Neither olanzapine, nor the other atypical neuroleptics, produce serotonergic side effects in therapeutic trials, or produce symptoms of ST when taken by them-selves in over-dose.
The idea that both neuroleptic malignant syndrome and serotonin toxicity are a manifestation of a common non-specific spectrum disorder is inexplicably at odds, not only with the clear difference of symptoms, but also with the reliable observation that serotonin toxicity is a form of toxicity to which everyone is liable, whereas NMS is an idiosyncratic reaction. It is difficult to reconcile these observations with views expressed by Fink and others [40, 41].
From: [1, 19, 20, 42, 43]
Sternbach made suggestions [44]about diagnostic criteria, which were reasonable initially, but were unvalidated proposals derived from a selected sample. Sternbach’s review has now been superceeded by the more reliable data from Professor Whyte’s HATS data published in a series of seminal papers. Sternbach noted the likelihood of reporting bias in his series, but that qualification has received insufficient subsequent attention. It is also appropriate to review his other suggestion— the exclusion criteria that ‘previous ingestion of a neuroleptic should be an exclusion criteria for a diagnosis of ST’. This is an illogical diagnostic standpoint because there are no a priori grounds for those features assuming a hierarchical precedence over, either known ingestion of serotonergic drugs, or signs of serotonin toxicity. A special argument is necessary to logically justify assigning a hierarchical precedence to one feature over another, such as the previous ingestion of a particular drug: such a case of prior probability is strong for serotonergic drugs, especially mixtures of monoamine oxidase inhibitors and selective serotonin reuptake inhibitors, but non-existant for neuroleptics. [13, 14, 45].

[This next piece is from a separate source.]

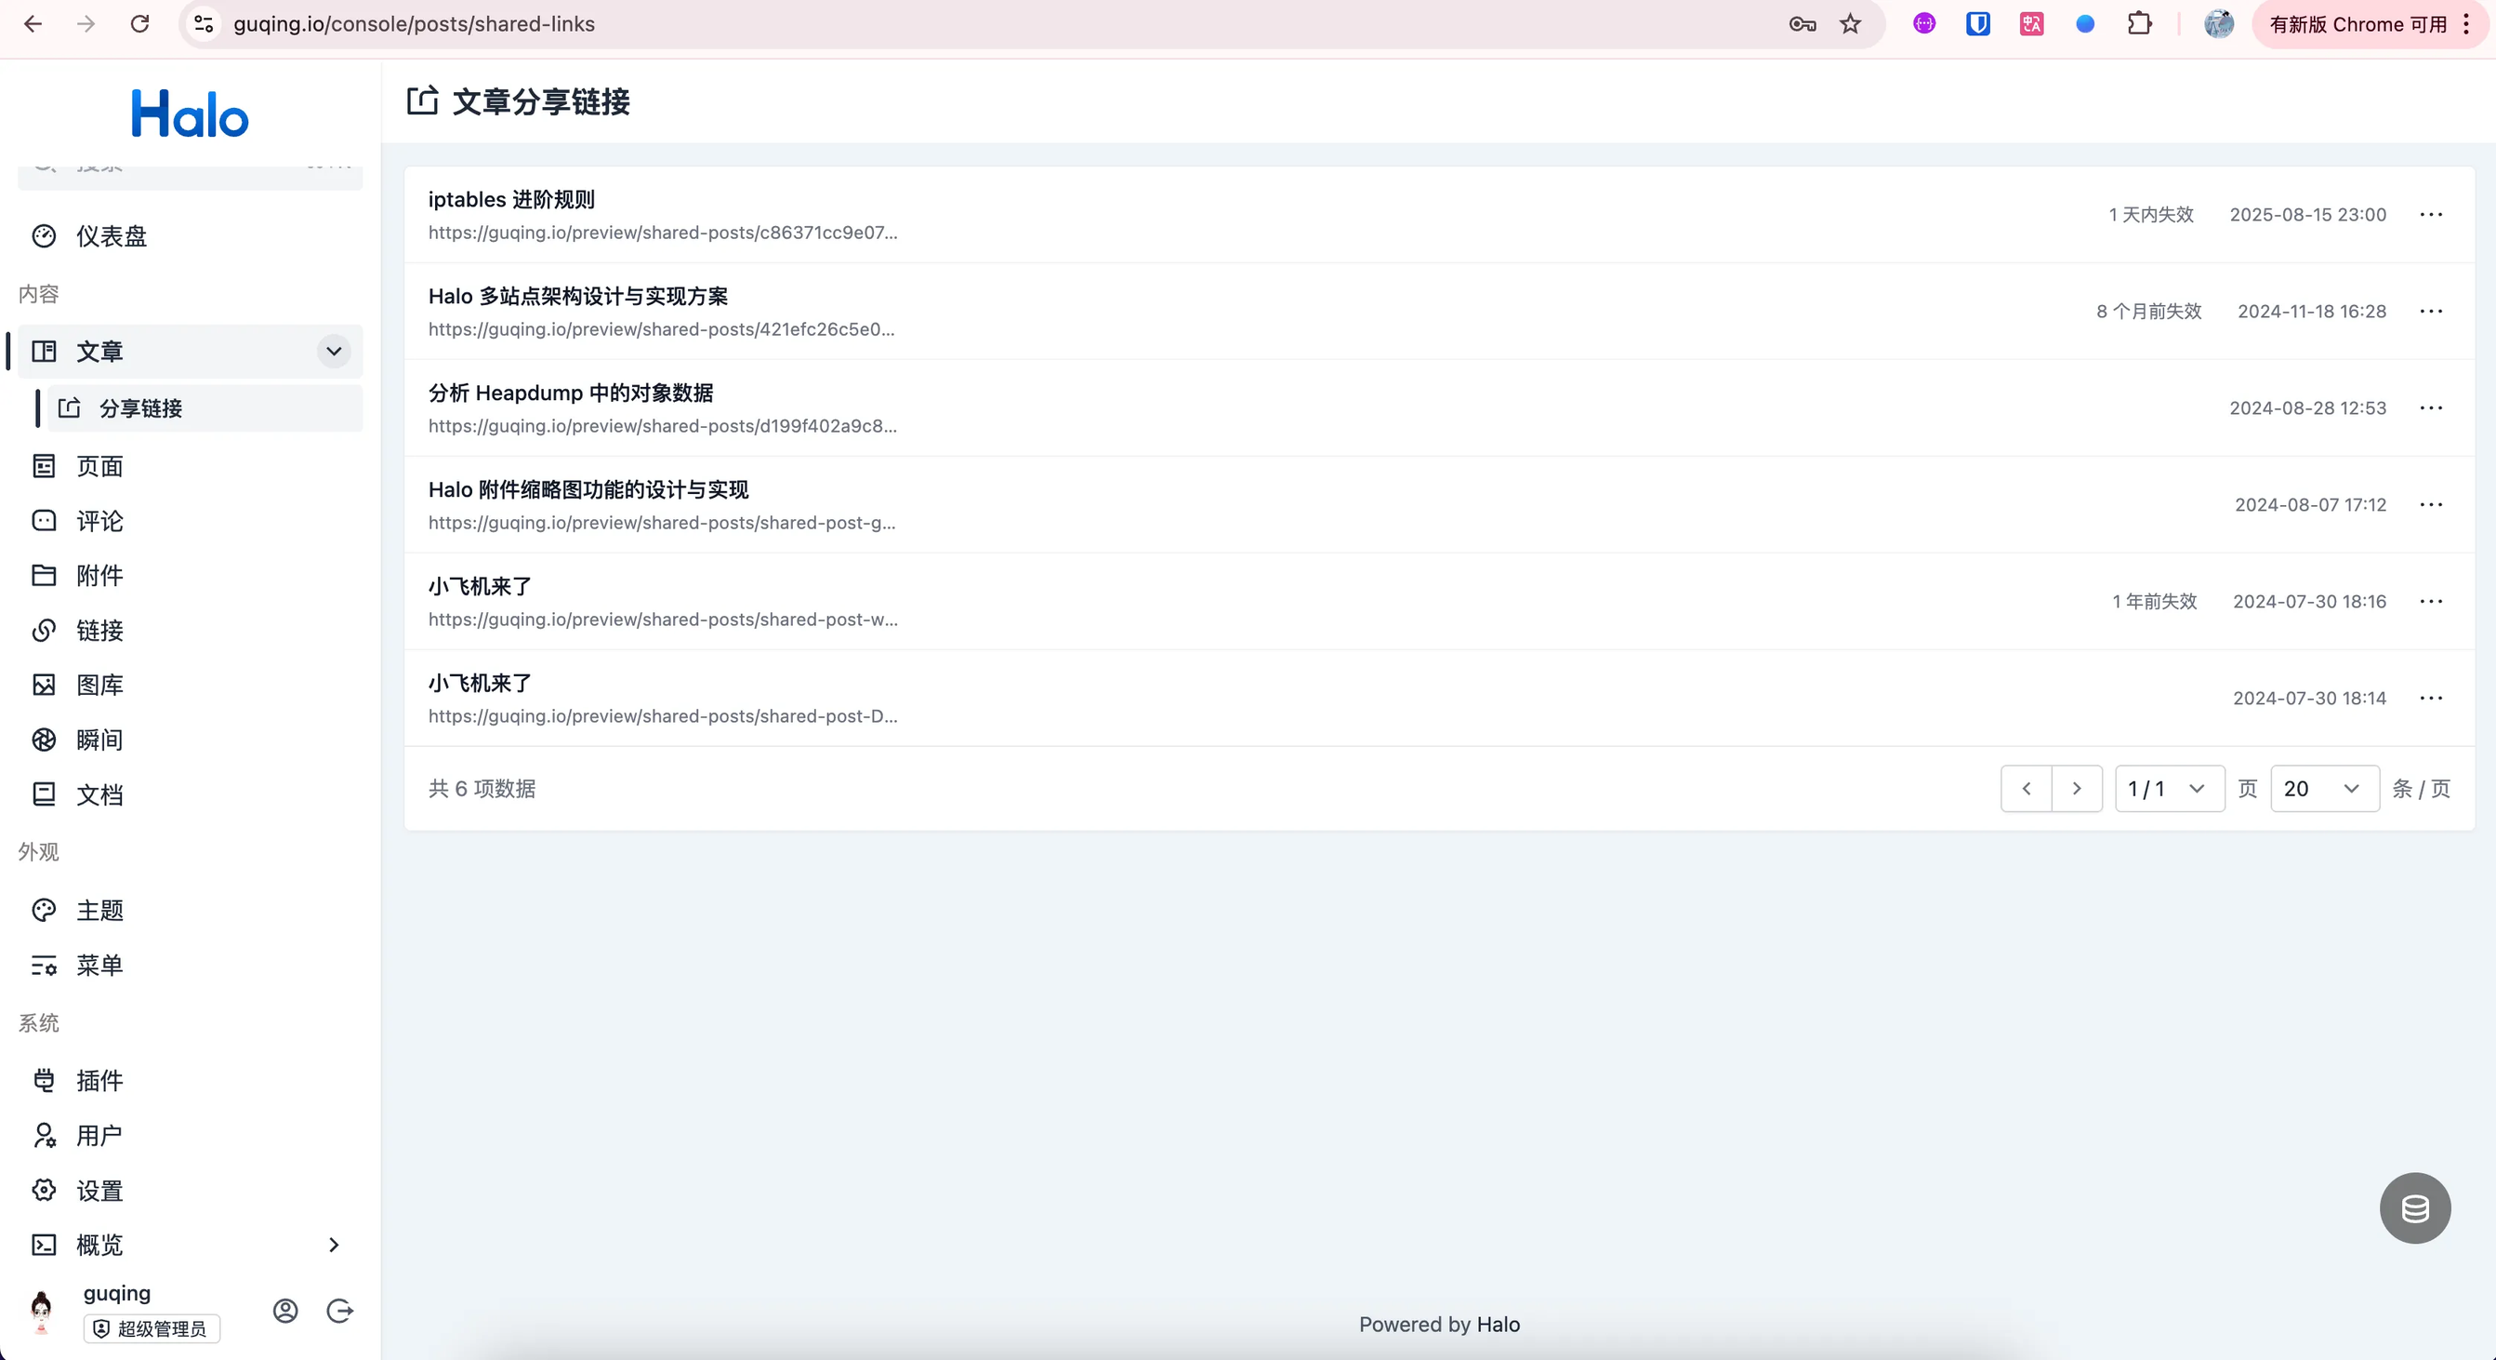Click the previous page arrow button
The height and width of the screenshot is (1360, 2496).
tap(2026, 789)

The discriminating signs of clonus, myoclonus, hyperreflexia, agitation, tremor and shivering and fever make it difficult to confuse the typical case of serotonin toxicity with NMS or drug withdrawal or intoxication with other drugs such as anti-muscarinic drugs.
As Professor Whyte has written re NMS and ST: [1, 42]

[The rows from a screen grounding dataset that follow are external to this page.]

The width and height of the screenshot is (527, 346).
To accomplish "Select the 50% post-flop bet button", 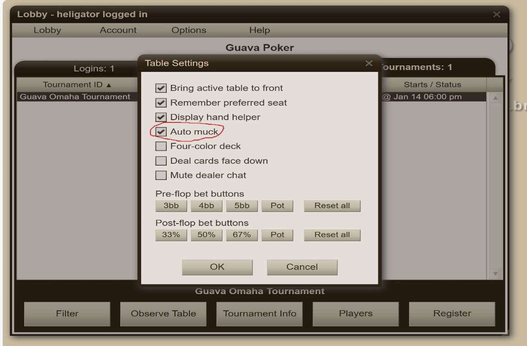I will (x=206, y=234).
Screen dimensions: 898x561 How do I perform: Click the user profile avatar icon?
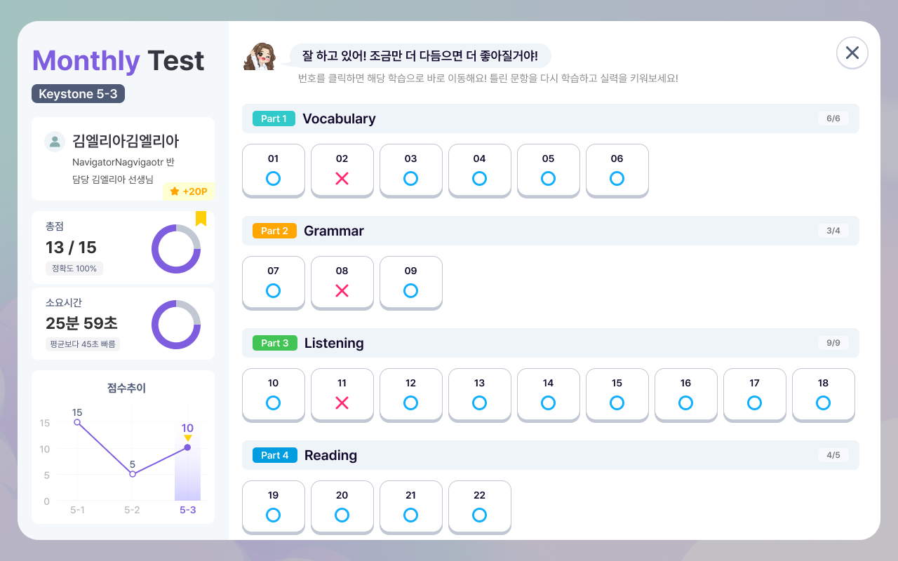55,141
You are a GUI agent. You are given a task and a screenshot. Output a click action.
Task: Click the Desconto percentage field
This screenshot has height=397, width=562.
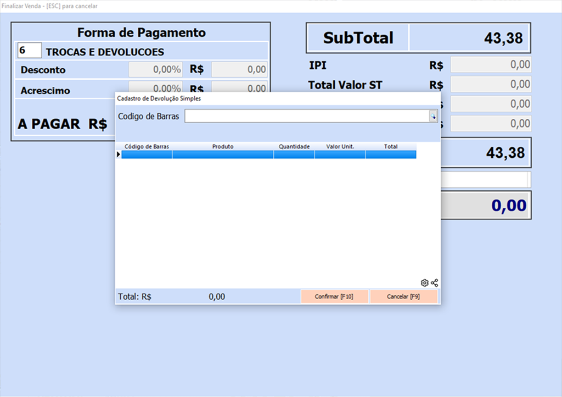coord(155,70)
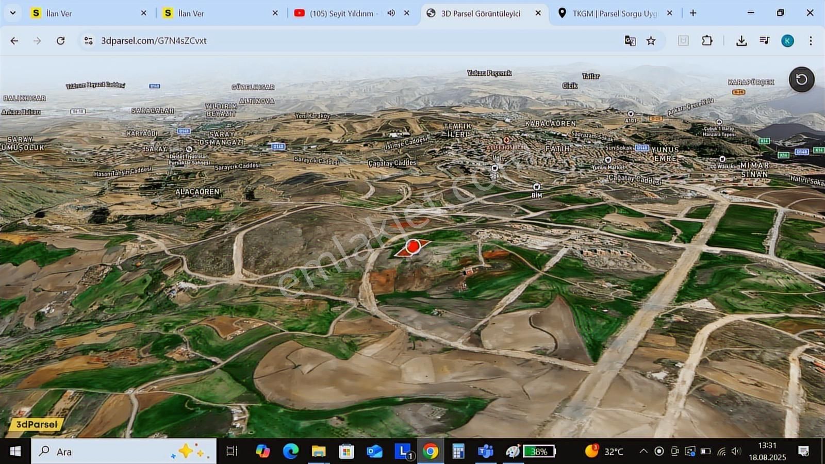Open the Google Translate page icon
The height and width of the screenshot is (464, 825).
pos(630,41)
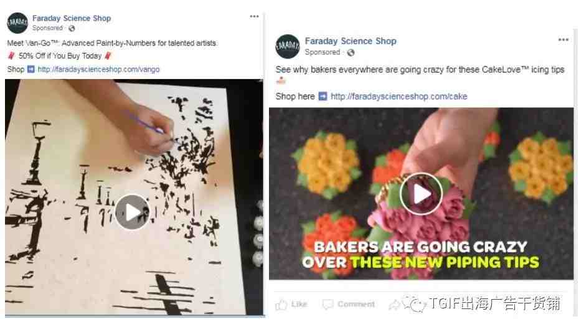Click Faraday Science Shop name on left ad
Viewport: 579px width, 329px height.
click(x=72, y=18)
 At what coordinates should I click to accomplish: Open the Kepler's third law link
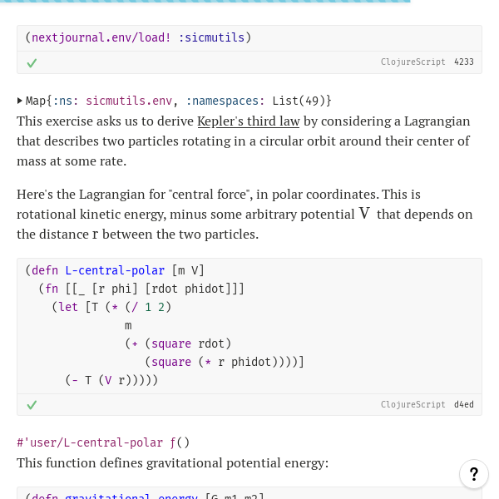(x=249, y=121)
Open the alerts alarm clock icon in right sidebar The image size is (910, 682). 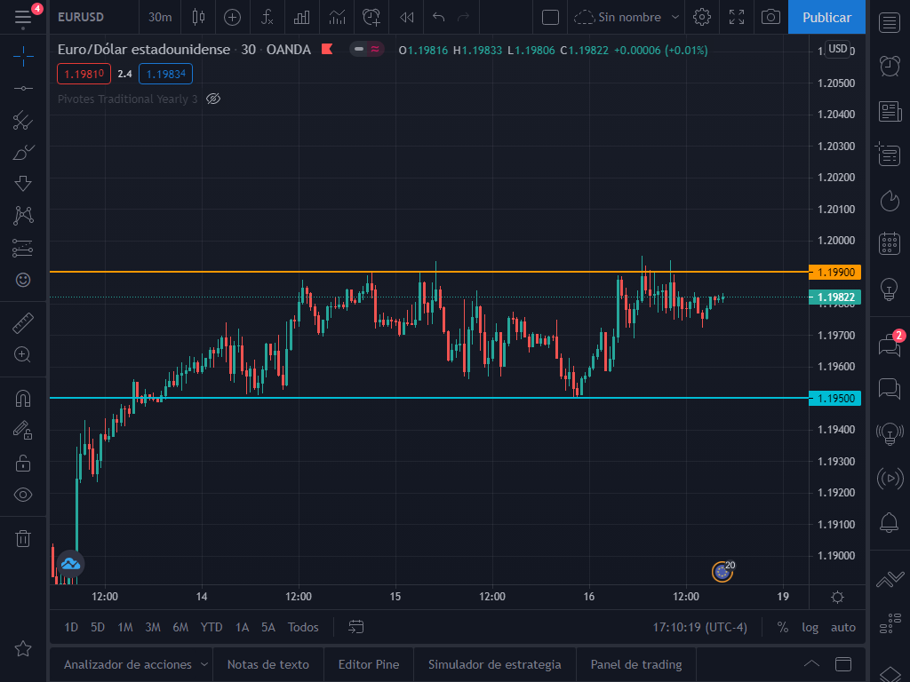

“In my capacity as a general physician to the local psychiatric hospital and as a clinical pharmacologist who takes referrals of drug related problems, I have managed over 50 patients with Neuroleptic Malignant Syndrome over the last 12 years. From this clinical experience and the literature, I have compiled a table comparing the clinical features of Serotonin Syndrome with those of Neuroleptic Malignant Syndrome….. “From this comparison it can be seen that while there are several features in common, a full physical examination and clinical assessment makes it almost impossible to confuse the two diagnoses. A similar table and conclusions have been recently published by Gillman (Gillman, PK., The Serotonin Syndrome at its treatment. Journal of Psychopharmacology. Vol 13 (1): 1999, pp 100-109)”
It seems that it is mostly psychiatrists who subscribe to the opinion that NMS and ST are ‘virtually indistinguishable’ and this may be because they do not usually have involvement in the care of these seriously ill patients in the intensive care units where they are treated by physicians and toxicologists.